Note that the string "zzcccca" is lexicographically larger but the letter 'c' appears more than 3 times in a row, so it is not a valid repeatLimitedString.

Example 2:

Input: s = "aababab", repeatLimit = 2
Output: "bbabaa"
Explanation: We use only some of the characters from s to construct the repeatLimitedString "bbabaa". 
The letter 'a' appears at most 2 times in a row.
The letter 'b' appears at most 2 times in a row.
Hence, no letter appears more than repeatLimit times in a row and the string is a valid repeatLimitedString.
The string is the lexicographically largest repeatLimitedString possible so we return "bbabaa".
Note that the string "bbabaaa" is lexicographically larger but the letter 'a' appears more than 2 times in a row, so it is not a valid repeatLimitedString.

Constraints:

  • 1 <= repeatLimit <= s.length <= 105
  • s consists of lowercase English letters.

Similar Problems

Longest Happy String

Solution

Method 1 - Using Maxheap

  • To maximize the lexicographical order, we append the characters in sorted order starting from the largest character.
  • We keep track of the number of consecutive additions of the current character and switch characters when we reach the specified repeatLimit.

Here is the approach:

  1. Count the frequency of each character.
  2. Sort the characters in descending order.
  3. Append characters to the result string while ensuring no character exceeds the repeatLimit.

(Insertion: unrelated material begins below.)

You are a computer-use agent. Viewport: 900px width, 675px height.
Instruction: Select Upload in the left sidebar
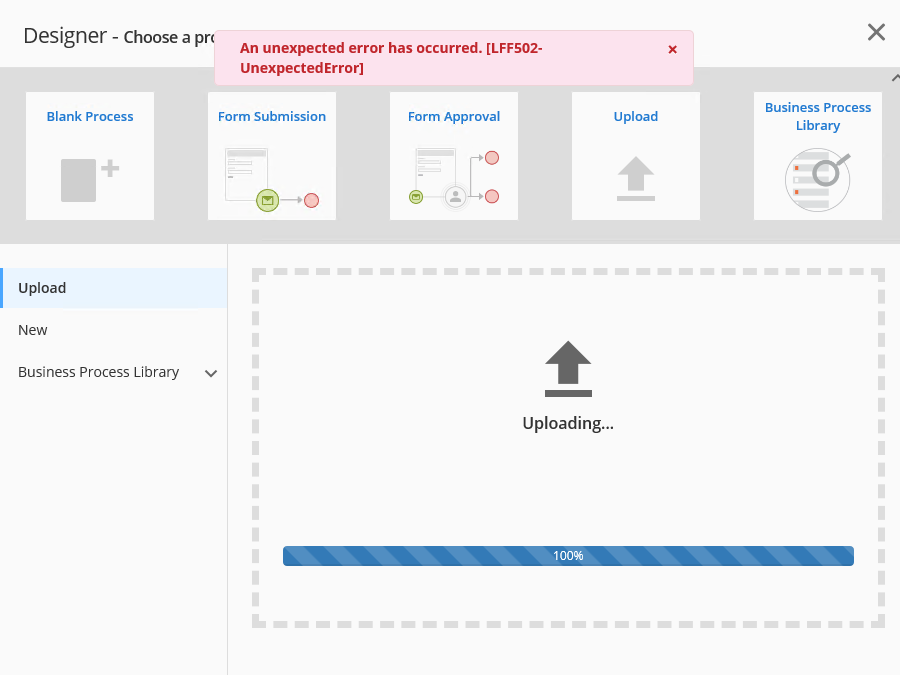coord(42,288)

If the limit is reached, insert a smaller character to break the sequence.

Video explanation

Here is the video explaining this method in detail. Please check it out:

Code

Java
class Solution {
    public String repeatLimitedString(String s, int repeatLimit) {
        int[] freq = new int[26];
        for (char c : s.toCharArray()) {
            freq[c - 'a']++;
        }

        PriorityQueue<Character> maxHeap = new PriorityQueue<>(Collections.reverseOrder());
        for (int i = 0; i < 26; i++) {
            if (freq[i] > 0) {
                maxHeap.add((char) (i + 'a'));
            }
        }

        StringBuilder ans = new StringBuilder();
        while (!maxHeap.isEmpty()) {
            char curr = maxHeap.poll();
            int count = Math.min(freq[curr - 'a'], repeatLimit);
            for (int i = 0; i < count; i++) {
                ans.append(curr);
            }
            freq[curr - 'a'] -= count;
            
            if (freq[curr - 'a'] > 0) {
                if (maxHeap.isEmpty()) {
                    break;
                }

                char next = maxHeap.poll();
                ans.append(next);
                freq[next - 'a']--;
                
                if (freq[next - 'a'] > 0) {
                    maxHeap.add(next);
                }
                maxHeap.add(curr);
            }
        }

        return ans.toString();
    }
}
Python
class Solution:
    def repeatLimitedString(self, s: str, repeatLimit: int) -> str:
        freq = Counter(s)
        max_heap = [-ord(c) for c in freq]
        heapify(max_heap)
        
        ans: List[str] = []

        while max_heap:
            curr = chr(-heappop(max_heap))
            count = min(freq[curr], repeatLimit)
            ans.extend([curr] * count)
            freq[curr] -= count
            
            if freq[curr] > 0:
                if not max_heap:
                    break

                next_char = chr(-heappop(max_heap))
                ans.append(next_char)
                freq[next_char] -= 1
                
                if freq[next_char] > 0:
                    heappush(max_heap, -ord(next_char))
                heappush(max_heap, -ord(curr))
        
        return ''.join(ans)

Complexity

  • ⏰ Time complexity: O(n + k log k) = O(n)
    • n is the length of the input string for counting character frequencies.
    • k is the number of distinct characters (at most 26 for lowercase English letters).
    • log(k) is due to sorting the characters.
  • 🧺 Space complexity: O(n + k)
    • n for the answer storage
    • k for storing characters and their counts.